The two COVID seasons—and make no mistake, there were two—offered challenges to be faced by every team and overcome by few. In the bubble, there were teams that very clearly just wanted to go home and see their families. Through the grind of this compressed season, there were contenders that wilted or failed to maintain a barely sustainable level of focus. The Lightning, with the veteran savvy of a team that has earned its self-confidence, did not go all-out in either regular season, but were able to flip the switch when it counted. That ability to turn it on almost at will is a rare and valuable one. And it’s an ability that’s not god-given, but rather hard-won.

It’s hard! All of this, everything the Lightning have done, and done with such competence as to make it appear straightforward and destined, is extremely hard! “It’s so hard to win the Stanley Cup,” Steven Stamkos said. “And then you do it two years in a row, you deserve to go down in history.”

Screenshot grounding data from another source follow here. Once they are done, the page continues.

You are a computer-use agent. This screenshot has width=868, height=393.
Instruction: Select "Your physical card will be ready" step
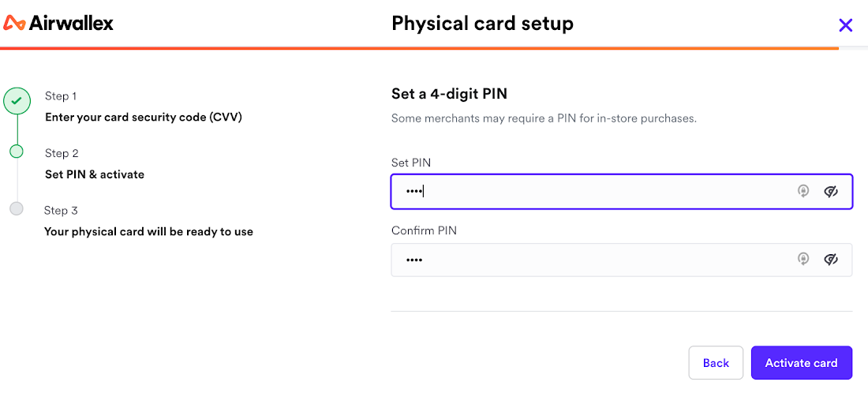pos(148,232)
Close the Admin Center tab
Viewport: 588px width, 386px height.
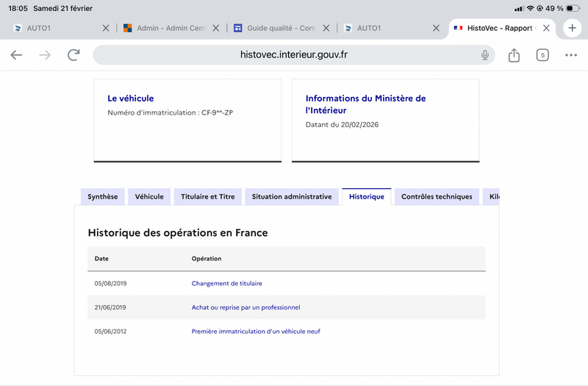click(215, 28)
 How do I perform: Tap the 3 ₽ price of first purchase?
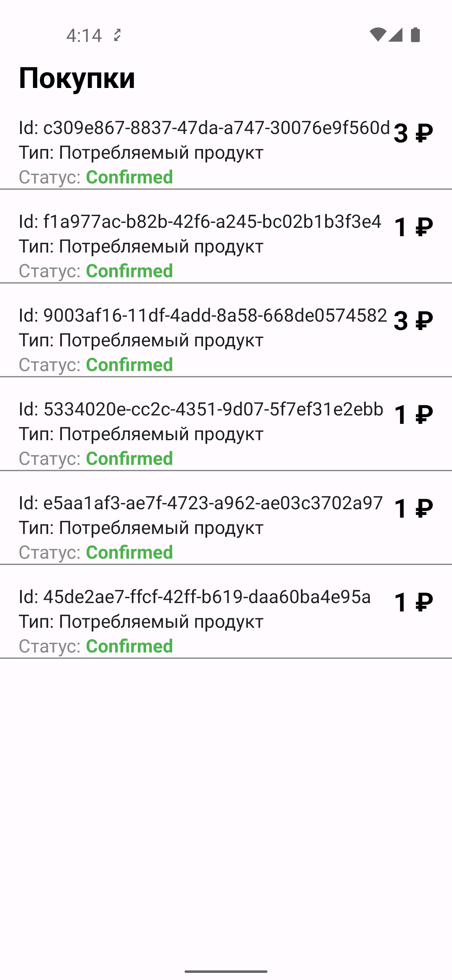413,133
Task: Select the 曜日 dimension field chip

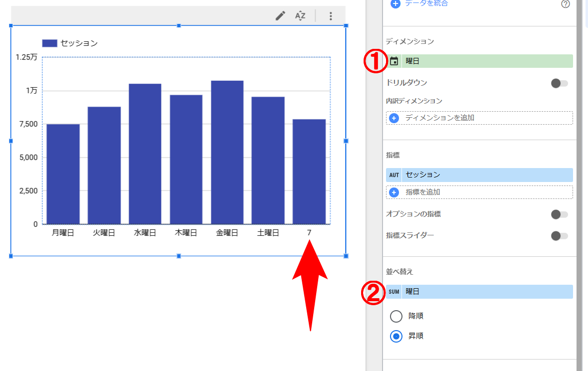Action: [x=486, y=61]
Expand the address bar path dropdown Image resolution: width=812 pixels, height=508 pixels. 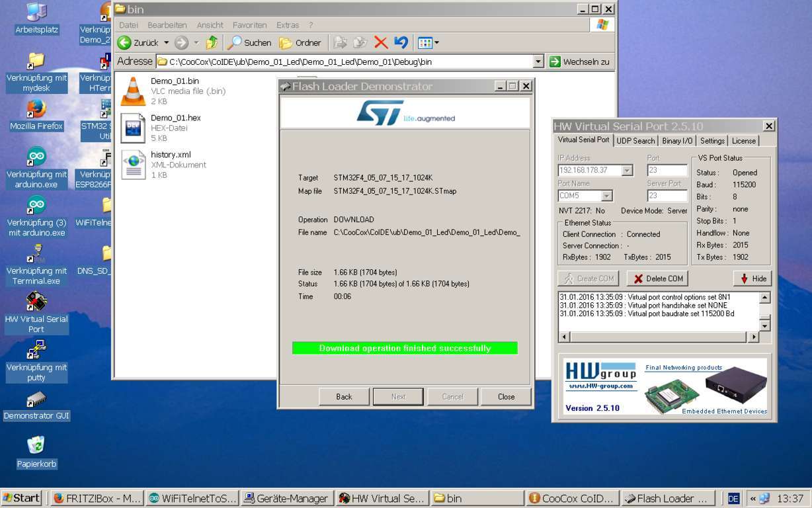coord(538,62)
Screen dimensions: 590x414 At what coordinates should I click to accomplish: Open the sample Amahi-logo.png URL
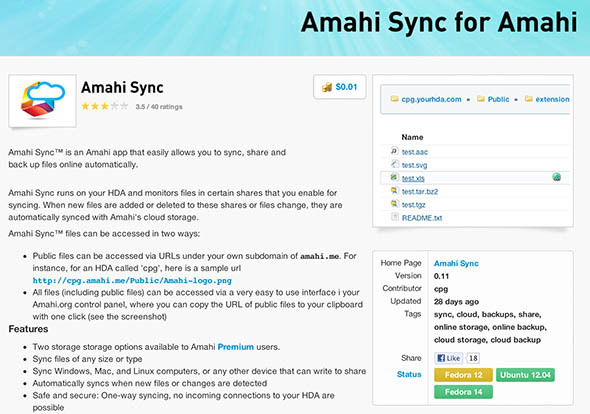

That he even needs to say it speaks to the deceptive nature of greatness. There comes a point in every dynasty where coronation feels so inexorable as to seem pedestrian. For a fan, it can take an effort—a worthwhile one—to remember that a ho-hum series like this Final was only a mismatch because the Lightning were a juggernaut. But “unstoppable”? No. No team is unstoppable. Tampa was merely unstopped, a more realistic and more profound compliment. The highest tribute you can pay to the Lightning is that they made something so hard look so easy.